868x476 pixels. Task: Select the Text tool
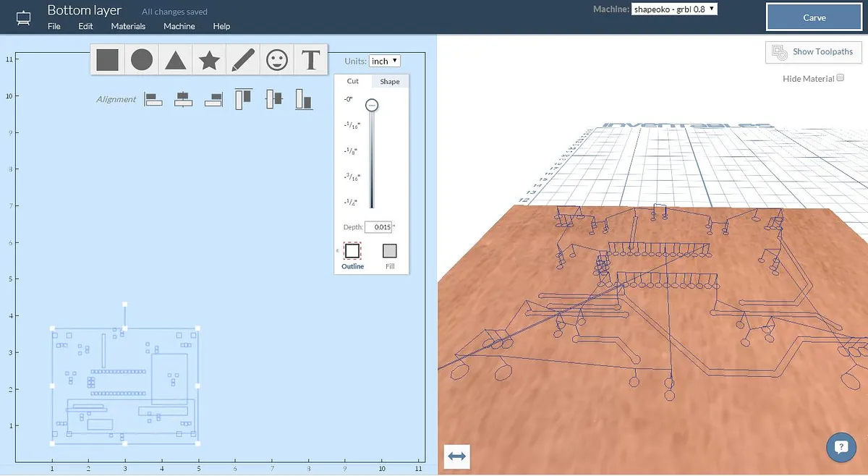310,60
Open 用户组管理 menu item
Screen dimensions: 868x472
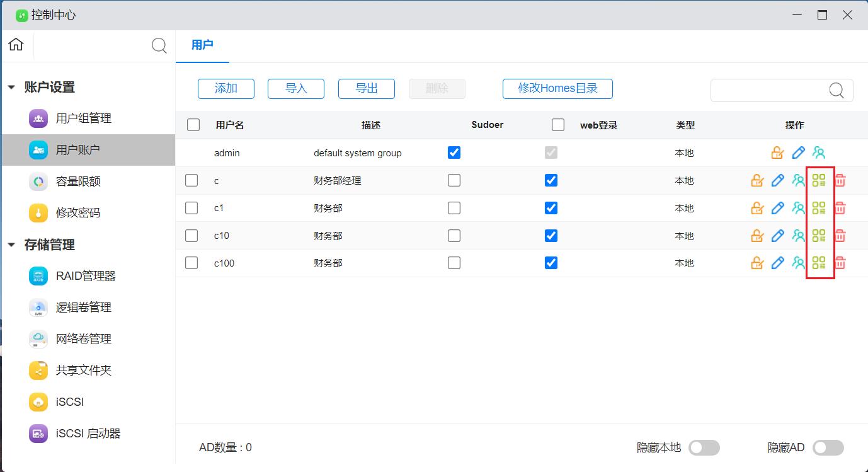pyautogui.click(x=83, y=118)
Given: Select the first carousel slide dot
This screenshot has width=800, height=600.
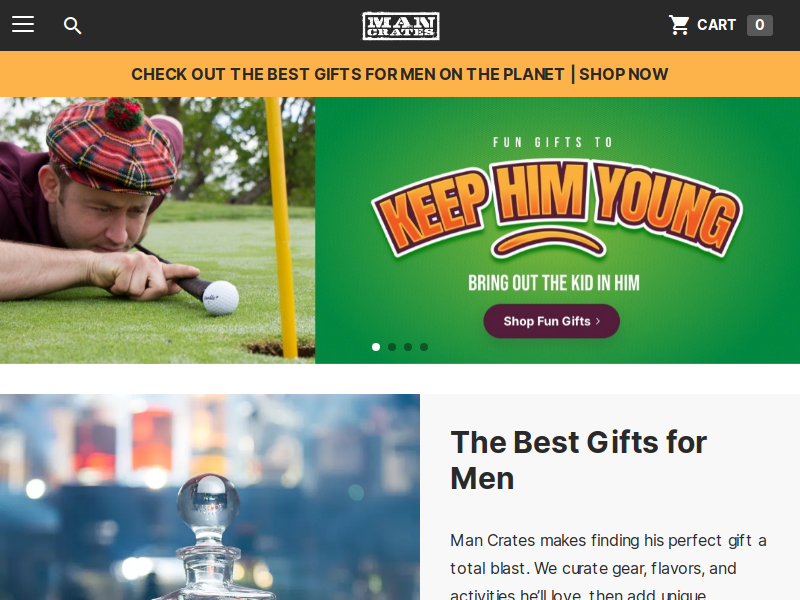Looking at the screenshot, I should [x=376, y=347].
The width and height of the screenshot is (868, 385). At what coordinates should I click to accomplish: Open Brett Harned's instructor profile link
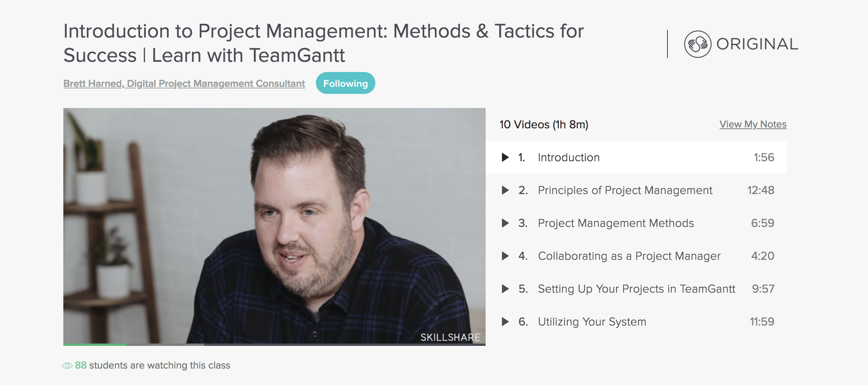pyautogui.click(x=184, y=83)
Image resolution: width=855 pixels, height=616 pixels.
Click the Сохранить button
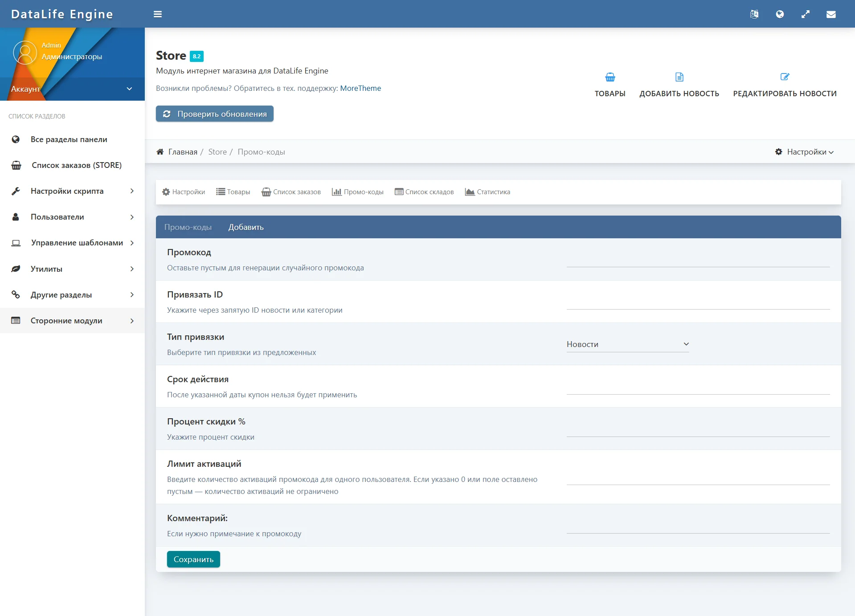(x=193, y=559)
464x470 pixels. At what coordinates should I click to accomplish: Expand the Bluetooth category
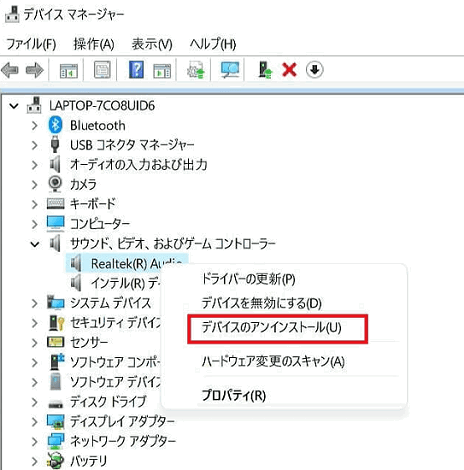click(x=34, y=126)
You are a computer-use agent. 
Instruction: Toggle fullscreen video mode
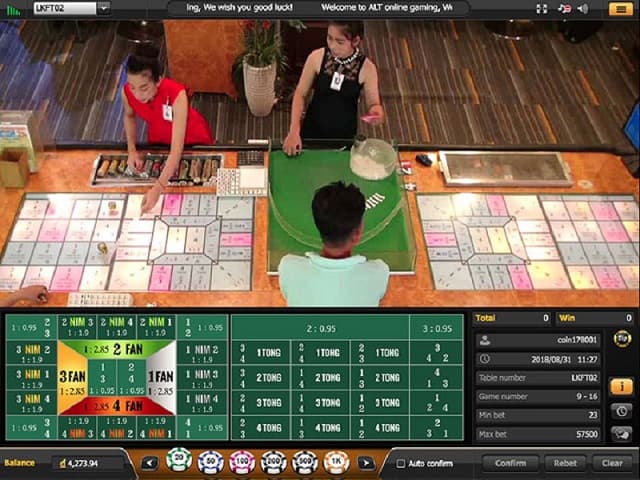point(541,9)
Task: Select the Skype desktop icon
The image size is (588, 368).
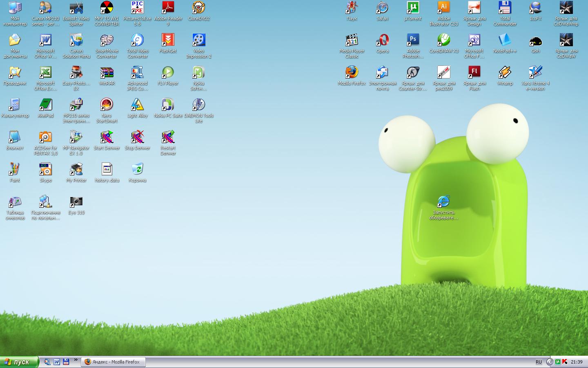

EXERCISE INSTRUCTIONS:
No pictures go in the copy. Set down all the data exactly.

SOLUTION:
868x476 pixels. Task: Select the Text tool
310,60
Open 用户组管理 menu item
Screen dimensions: 868x472
pyautogui.click(x=83, y=118)
Given: Select the first carousel slide dot
This screenshot has width=800, height=600.
Looking at the screenshot, I should [x=376, y=347].
The width and height of the screenshot is (868, 385). At what coordinates should I click to accomplish: Open Brett Harned's instructor profile link
pyautogui.click(x=184, y=83)
Image resolution: width=855 pixels, height=616 pixels.
Click the Сохранить button
(x=193, y=559)
464x470 pixels. At what coordinates should I click to accomplish: Expand the Bluetooth category
click(x=34, y=126)
You are a computer-use agent. 
Instruction: Toggle fullscreen video mode
point(541,9)
Task: Select the Skype desktop icon
The image size is (588, 368).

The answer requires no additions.